BERNARD [after a slight pause]: I guess that’s when it’s tough.2
So, while Gabriel spends a good deal of time casually fantasizing about escape, he admits that when push comes to shove, it’s not really an option—at least, not yet. The current route, though, is already bad and getting worse. It may not be sustainable. His attention naturally swings over to the ideal route: ideally, he and Gabriella would start communicating better. Well, what would that require? She needs to stop being so defensive. Every time we have a disagreement, she fires back like I’m attacking her personally, meaning we never get a chance to discuss the issue or come to a solution. Instead, we just fight about how defensive she’s being and then I give up. But moving into our new home will give us more space and take a lot of work off our hands, and so will ending my second job. Baby sleeping through the night will be a game-changer, too…we’re so tired and I know that doesn’t help…

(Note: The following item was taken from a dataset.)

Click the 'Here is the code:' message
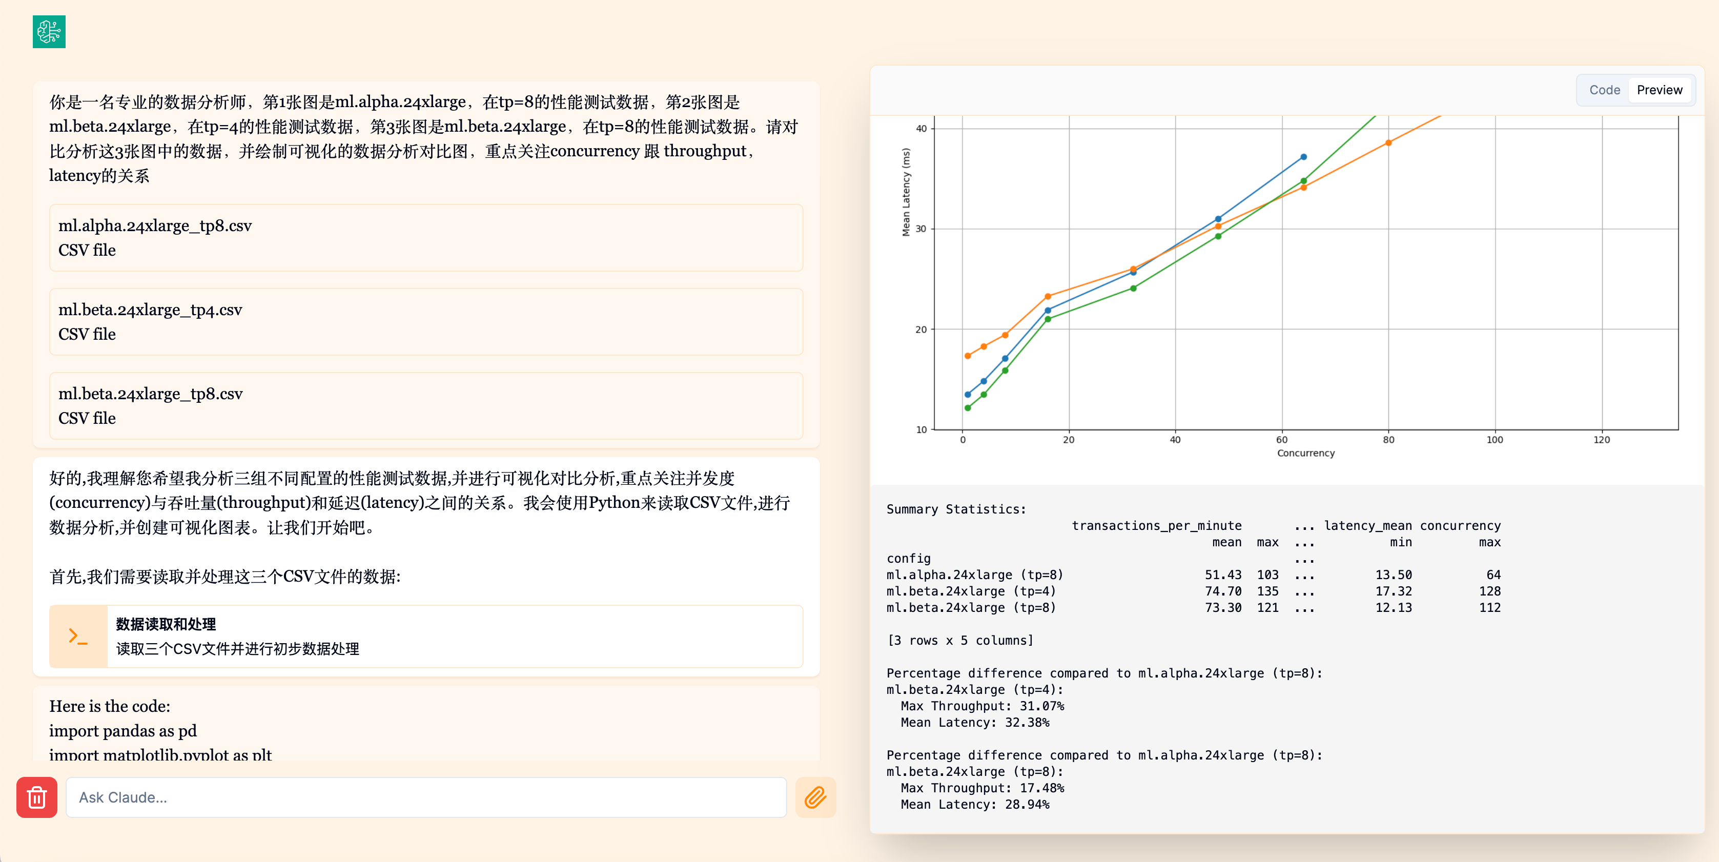1719x862 pixels. [109, 706]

It is the possibility of the ideal route coming to fruition that keeps us on the current route. “Quiet desperation” is being trapped between the fantasy of leaving and the hope of improving.3 The escape route beckons the more our desperation, or impatience, grows, but is often fraught with so many gut-wrenching consequences that only in the final hour will we entertain it, and sometimes not even then.
Meanwhile, if we can just hold on, and keep going, and maybe change this or that about our situation: “…tomorrow we will run faster, stretch out our arms farther…And then one fine morning—”
Staying exactly where we are, despite our best efforts, is what causes desperation. The longer nothing happens, the more desperate we become. We must finally ask why it is quiet. Well, if we are not quiet—if we spit and rage, break things and say stuff we can’t take back—then we have already chosen, haven’t we? We’ve already doomed, or at least dented, the ideal route toward which all this misery and sacrifice and tolerance has been building. And so we purse our lips. We shut our mouths—for now. A decision will be made, sooner or later. For the moment, we must hold on. It is, as Gabriel mentioned quietly toward the end of our call, a miserable and lonely existence. I agreed, and at the same time couldn’t help but notice: that unmistakable strain to his voice had lessened.
Author’s note: At Living Fossils we will occasionally profile an emotional state that hasn’t received much attention in the literature, but that one of us, one of our friends, or one of our clients has experienced. Some of these may fall beneath the scope of an evolutionary explanation, but our hope is that some readers will benefit from seeing them expressed.
Barry Schwartz’s The Paradox of Choice has more to say on this.
Arthur Miller, Death of a Salesman.
‘Quartering,’ or tying a person’s limbs to four horses that then ran in different directions, was a form of execution in the past and may serve as a good analogy here. We can imagine someone suffering from ‘quiet desperation’ to be tied to two horses pulling in opposite directions, one toward the ideal route and another toward the escape route, but neither horse pulling hard enough to move the person in any direction, nor both pulling hard enough to tear them apart and put them out of their misery.